> _Exercise goal_
Every record must be reproduced exactly. Leave none out.

> _Data provided_
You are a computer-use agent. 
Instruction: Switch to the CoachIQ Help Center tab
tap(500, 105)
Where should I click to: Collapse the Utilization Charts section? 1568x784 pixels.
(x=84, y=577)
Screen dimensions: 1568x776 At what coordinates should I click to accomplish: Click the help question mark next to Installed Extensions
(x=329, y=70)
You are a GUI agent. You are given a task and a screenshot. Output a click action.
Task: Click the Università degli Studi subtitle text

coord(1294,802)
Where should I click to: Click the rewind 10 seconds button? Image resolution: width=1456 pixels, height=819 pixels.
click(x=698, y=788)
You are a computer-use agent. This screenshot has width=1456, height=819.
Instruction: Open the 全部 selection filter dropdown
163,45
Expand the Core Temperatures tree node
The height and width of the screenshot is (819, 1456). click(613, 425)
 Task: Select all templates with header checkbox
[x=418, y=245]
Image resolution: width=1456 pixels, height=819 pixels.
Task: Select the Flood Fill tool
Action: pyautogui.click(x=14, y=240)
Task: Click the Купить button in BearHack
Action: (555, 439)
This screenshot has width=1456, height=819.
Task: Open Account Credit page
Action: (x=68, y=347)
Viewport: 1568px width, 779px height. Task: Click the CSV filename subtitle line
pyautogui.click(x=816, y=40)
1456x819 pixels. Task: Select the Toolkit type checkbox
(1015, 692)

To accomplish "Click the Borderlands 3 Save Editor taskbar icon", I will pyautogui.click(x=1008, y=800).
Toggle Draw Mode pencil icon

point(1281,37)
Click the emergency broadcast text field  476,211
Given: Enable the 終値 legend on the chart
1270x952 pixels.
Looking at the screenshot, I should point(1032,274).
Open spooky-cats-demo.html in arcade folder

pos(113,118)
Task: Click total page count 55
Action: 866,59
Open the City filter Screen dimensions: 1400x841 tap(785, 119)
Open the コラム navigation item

> _Response area_
You are a computer-use agent. 
Instruction: Switch to the CoachIQ Help Center tab
tap(500, 105)
Where should I click to: Collapse the Utilization Charts section? 1568x784 pixels.
(x=84, y=577)
Screen dimensions: 1568x776 At what coordinates should I click to accomplish: Click the help question mark next to Installed Extensions
(x=329, y=70)
You are a GUI agent. You are given a task and a screenshot. Output a click action.
Task: Click the Università degli Studi subtitle text

coord(1294,802)
Where should I click to: Click the rewind 10 seconds button? Image resolution: width=1456 pixels, height=819 pixels.
click(x=698, y=788)
You are a computer-use agent. This screenshot has width=1456, height=819.
Instruction: Open the 全部 selection filter dropdown
163,45
Expand the Core Temperatures tree node
The height and width of the screenshot is (819, 1456). click(613, 425)
 Task: Select all templates with header checkbox
[x=418, y=245]
Image resolution: width=1456 pixels, height=819 pixels.
Task: Select the Flood Fill tool
Action: pyautogui.click(x=14, y=240)
Task: Click the Купить button in BearHack
Action: (555, 439)
This screenshot has width=1456, height=819.
Task: Open Account Credit page
Action: (x=68, y=347)
Viewport: 1568px width, 779px height. Task: Click the CSV filename subtitle line
pyautogui.click(x=816, y=40)
1456x819 pixels. Task: Select the Toolkit type checkbox
(1015, 692)

To accomplish "Click the Borderlands 3 Save Editor taskbar icon", I will pyautogui.click(x=1008, y=800).
Toggle Draw Mode pencil icon

point(1281,37)
Click the emergency broadcast text field  476,211
Given: Enable the 終値 legend on the chart
1270x952 pixels.
Looking at the screenshot, I should point(1032,274).
Open spooky-cats-demo.html in arcade folder

pos(113,118)
Task: Click total page count 55
Action: 866,59
Open the City filter Screen dimensions: 1400x841 tap(785, 119)
Open the コラム navigation item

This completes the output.